Até que o milagre aconteceu: começaram a passar alguns caminheiros, mas no sentido ascendente. Trovoada, a tarde já velha...afinal deviam já estar próximo de uma povoação! - conjeturaram. Mas não, andaram, andaram, até que dois polícias as apanharam no mesmo trilho. Ah, senhores polícias, ajudem-nos a encontrar a saída, estamos perdidas. E assim foram escoltadas e ficaram a saber que o motivo da afluência era um suicídio na cascata! Depois de misturarem sentimentos de alívio com horror, chegaram ao ribeiro final, já se avistavam uns telhados. Ufa! Que sorte! Os ténis atolaram-se no lodo e desequilibraram uma delas que se amparou deitando mão, com glória, a um ramo de urtigas: aiiii! No tronco deitado para banco, ficou a vítima a lamuriar-se, esgravatando com um cavaco a lama entranhada no sapato, enquanto lambia a mão dorida e empolada. A outra ria nervosa. Entre mortos e feridos, a sorte!

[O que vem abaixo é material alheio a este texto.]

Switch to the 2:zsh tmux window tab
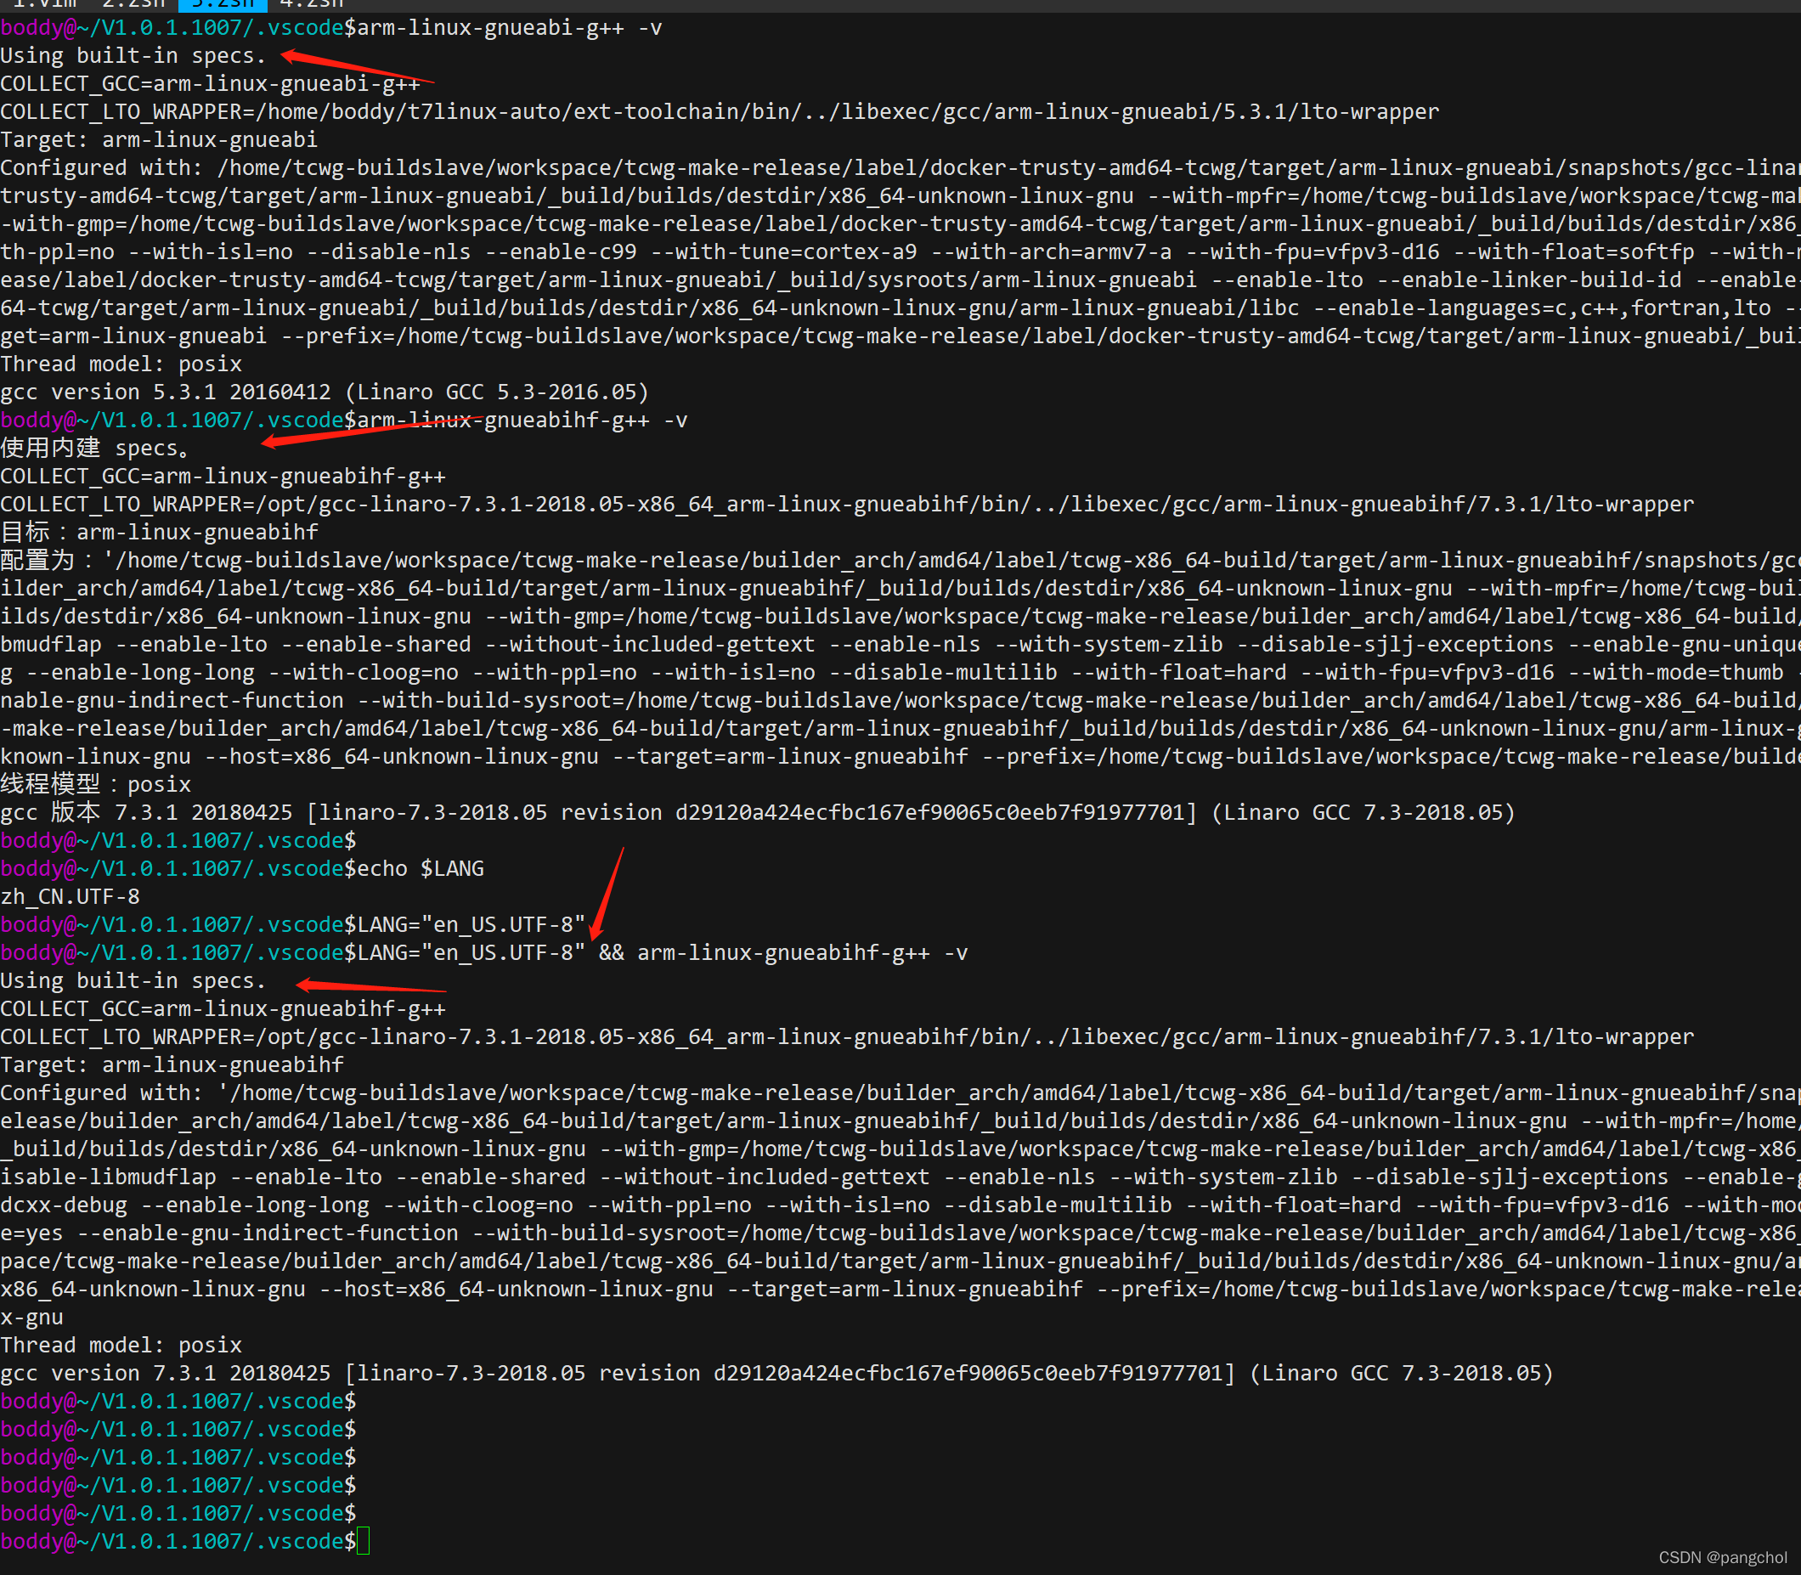134,4
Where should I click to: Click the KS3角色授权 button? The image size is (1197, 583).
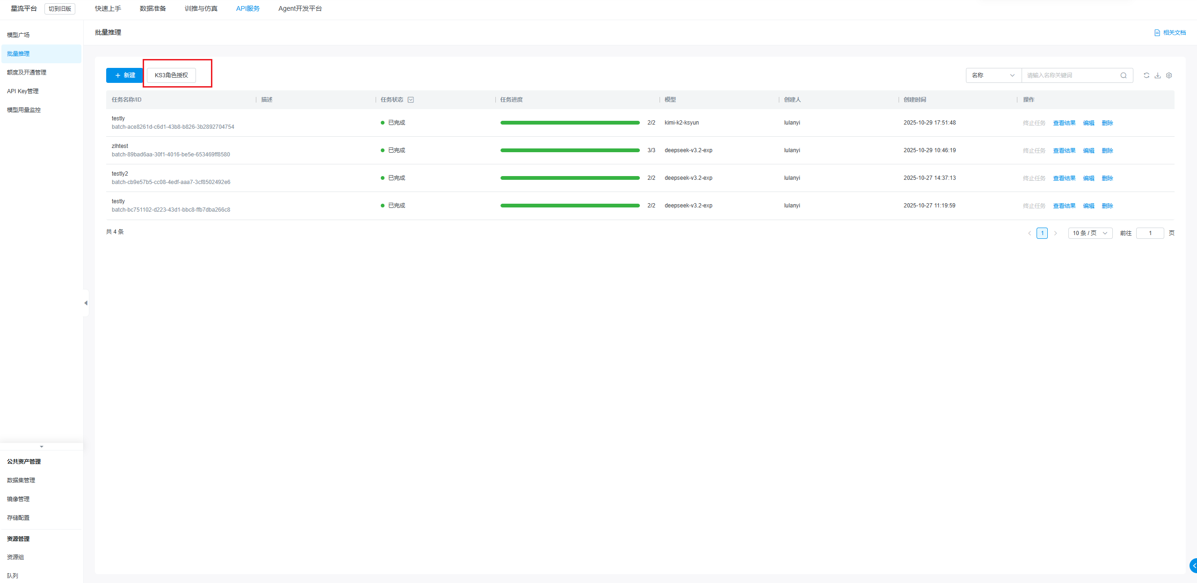171,75
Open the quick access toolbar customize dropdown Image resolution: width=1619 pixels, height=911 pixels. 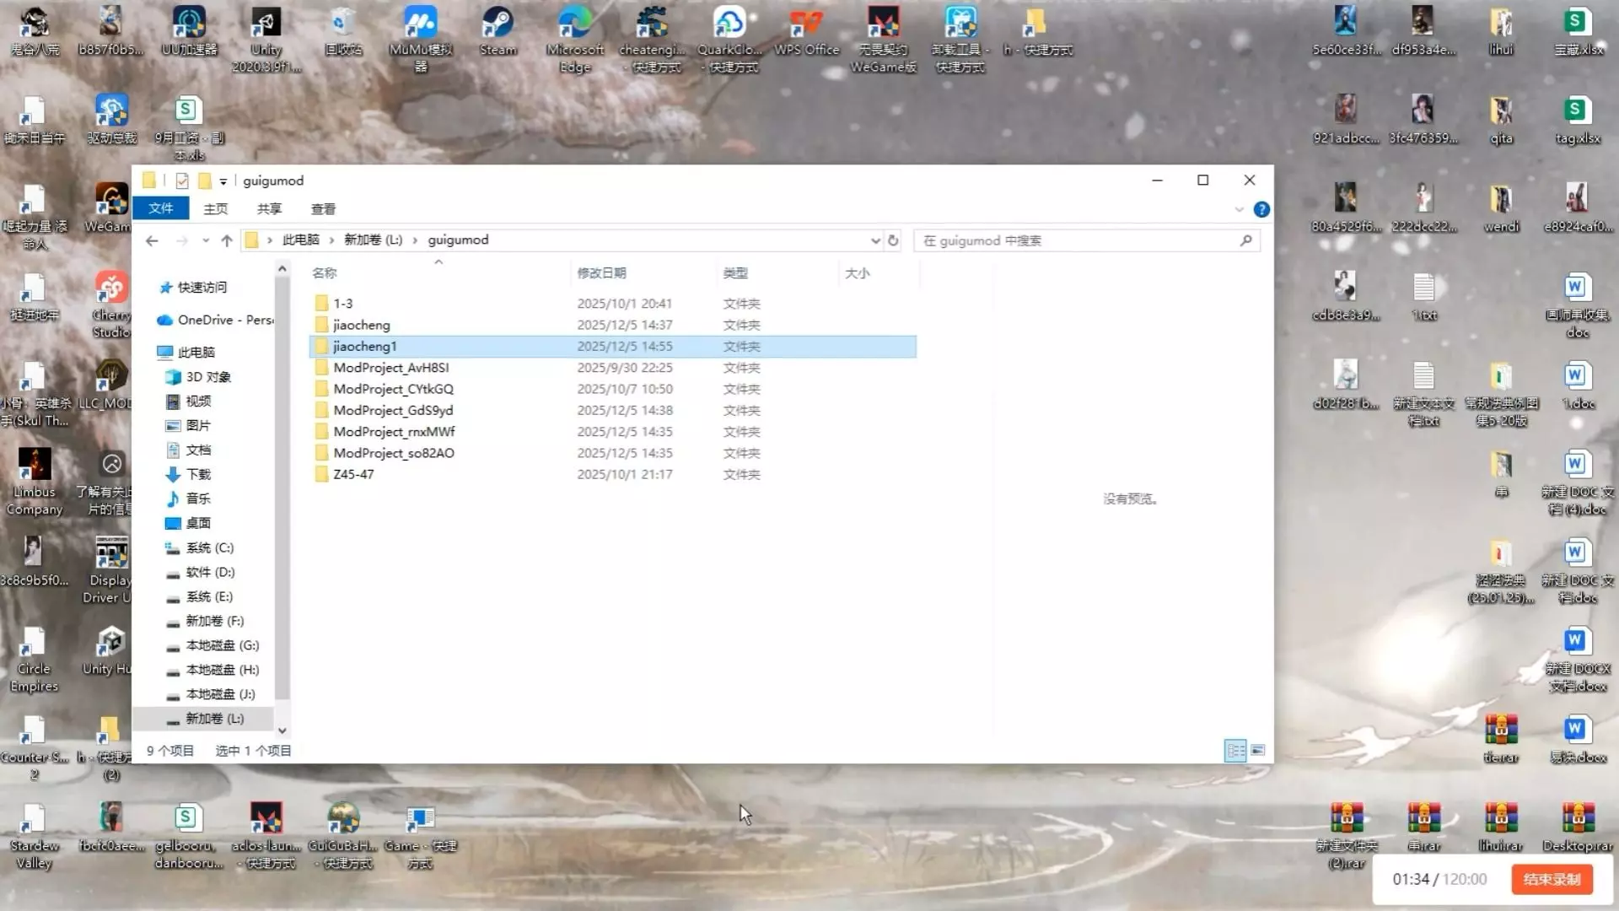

À noite, já deitadas na tenda, o céu abriu-se para deixar cair uma chuva pesada, sem agulhas. Depois começou a rebentar de forma medonha. Para além do volume estrondoso fazer eco nas montanhas. As amigas decidiram proteger-se no carro e ao saírem da tenda, assistiram a um desvario de bombas a trezentos e sessenta graus, que faziam os céus pulsar de raiva por detrás dos cumes.

- E o lago não vai encher? - perguntava uma das amigas.

Depois, foi mais do mesmo, taróis, taróis, mas o sono era tanto, que compensou! E o lago portou-se bem!